- _Task_: Which lines below contain the string "resolution"? Extract every one of them, matching case exactly.

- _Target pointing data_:
-=-=-=-=-

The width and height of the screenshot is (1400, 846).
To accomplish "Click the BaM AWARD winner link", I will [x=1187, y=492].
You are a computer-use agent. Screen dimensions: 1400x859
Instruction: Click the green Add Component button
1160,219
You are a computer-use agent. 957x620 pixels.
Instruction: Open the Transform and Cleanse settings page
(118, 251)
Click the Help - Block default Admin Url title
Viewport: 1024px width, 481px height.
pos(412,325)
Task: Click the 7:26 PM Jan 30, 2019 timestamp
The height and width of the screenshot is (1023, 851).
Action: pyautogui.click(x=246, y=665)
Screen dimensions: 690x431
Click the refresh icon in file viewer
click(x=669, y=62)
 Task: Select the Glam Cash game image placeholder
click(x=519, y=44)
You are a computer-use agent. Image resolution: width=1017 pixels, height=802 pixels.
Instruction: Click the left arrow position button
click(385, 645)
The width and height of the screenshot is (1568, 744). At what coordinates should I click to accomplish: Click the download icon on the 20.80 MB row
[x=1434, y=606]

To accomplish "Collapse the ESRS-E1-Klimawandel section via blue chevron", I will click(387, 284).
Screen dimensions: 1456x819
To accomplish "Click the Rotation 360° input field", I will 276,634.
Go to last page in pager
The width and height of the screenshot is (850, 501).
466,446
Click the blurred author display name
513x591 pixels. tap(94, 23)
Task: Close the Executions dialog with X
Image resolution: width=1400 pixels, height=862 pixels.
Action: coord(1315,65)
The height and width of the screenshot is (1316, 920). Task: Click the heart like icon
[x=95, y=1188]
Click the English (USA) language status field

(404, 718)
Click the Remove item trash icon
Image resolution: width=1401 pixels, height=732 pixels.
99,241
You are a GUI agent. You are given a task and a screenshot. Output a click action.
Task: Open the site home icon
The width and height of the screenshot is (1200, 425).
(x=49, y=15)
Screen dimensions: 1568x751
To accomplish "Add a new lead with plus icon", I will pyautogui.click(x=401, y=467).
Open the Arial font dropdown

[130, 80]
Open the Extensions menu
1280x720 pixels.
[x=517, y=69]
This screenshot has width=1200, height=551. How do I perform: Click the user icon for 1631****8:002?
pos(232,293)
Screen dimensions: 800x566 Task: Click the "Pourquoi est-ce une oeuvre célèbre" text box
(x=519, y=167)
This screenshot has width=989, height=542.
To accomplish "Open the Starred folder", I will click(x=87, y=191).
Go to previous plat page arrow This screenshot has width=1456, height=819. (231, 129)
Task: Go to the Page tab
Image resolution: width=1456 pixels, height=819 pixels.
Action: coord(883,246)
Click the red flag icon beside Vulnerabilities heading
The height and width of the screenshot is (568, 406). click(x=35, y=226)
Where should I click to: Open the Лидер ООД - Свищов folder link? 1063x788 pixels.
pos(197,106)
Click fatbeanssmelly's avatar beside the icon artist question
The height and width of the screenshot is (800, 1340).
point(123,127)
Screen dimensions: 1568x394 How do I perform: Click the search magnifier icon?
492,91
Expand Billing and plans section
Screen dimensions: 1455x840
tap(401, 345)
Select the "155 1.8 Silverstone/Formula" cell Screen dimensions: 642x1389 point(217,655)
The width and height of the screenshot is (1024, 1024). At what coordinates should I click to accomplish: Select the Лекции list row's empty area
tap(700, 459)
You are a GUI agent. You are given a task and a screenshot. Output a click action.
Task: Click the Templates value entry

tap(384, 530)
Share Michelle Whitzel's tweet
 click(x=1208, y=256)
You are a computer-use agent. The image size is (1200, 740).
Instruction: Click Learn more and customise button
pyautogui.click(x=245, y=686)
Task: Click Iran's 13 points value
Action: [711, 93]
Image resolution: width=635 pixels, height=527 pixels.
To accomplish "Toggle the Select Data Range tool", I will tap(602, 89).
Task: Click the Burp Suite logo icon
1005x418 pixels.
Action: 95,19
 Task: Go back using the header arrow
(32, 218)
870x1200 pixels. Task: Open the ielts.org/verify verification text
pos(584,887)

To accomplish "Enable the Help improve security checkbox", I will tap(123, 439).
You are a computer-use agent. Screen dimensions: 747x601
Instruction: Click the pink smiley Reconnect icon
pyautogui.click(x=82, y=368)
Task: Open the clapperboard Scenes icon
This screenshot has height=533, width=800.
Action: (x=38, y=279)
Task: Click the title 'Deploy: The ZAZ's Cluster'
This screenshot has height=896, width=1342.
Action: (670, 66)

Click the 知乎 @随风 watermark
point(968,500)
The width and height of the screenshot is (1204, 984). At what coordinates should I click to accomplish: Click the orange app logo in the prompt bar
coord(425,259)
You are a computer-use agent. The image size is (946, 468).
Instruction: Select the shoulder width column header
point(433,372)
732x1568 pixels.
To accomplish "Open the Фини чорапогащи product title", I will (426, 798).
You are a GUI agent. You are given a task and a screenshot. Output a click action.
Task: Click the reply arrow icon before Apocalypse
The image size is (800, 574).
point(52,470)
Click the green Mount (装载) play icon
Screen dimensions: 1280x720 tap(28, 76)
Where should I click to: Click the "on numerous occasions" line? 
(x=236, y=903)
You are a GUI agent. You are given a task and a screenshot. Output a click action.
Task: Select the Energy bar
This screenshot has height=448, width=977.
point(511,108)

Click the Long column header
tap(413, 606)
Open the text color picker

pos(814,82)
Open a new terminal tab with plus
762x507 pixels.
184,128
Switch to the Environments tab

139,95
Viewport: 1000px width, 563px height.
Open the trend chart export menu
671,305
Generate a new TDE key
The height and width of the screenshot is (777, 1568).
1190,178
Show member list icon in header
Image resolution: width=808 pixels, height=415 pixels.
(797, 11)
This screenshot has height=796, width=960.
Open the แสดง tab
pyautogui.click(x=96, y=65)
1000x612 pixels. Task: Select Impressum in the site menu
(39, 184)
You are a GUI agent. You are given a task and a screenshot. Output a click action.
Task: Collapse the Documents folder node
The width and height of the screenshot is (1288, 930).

-=-=-=-=-

- _Task answer_:
You are a computer-use agent. Image resolution: width=1017 pixels, height=802 pixels.
Image resolution: width=1400 pixels, height=862 pixels.
Image resolution: width=1401 pixels, height=732 pixels.
Image resolution: width=1456 pixels, height=819 pixels.
Image resolution: width=635 pixels, height=527 pixels.
Image resolution: width=808 pixels, height=415 pixels.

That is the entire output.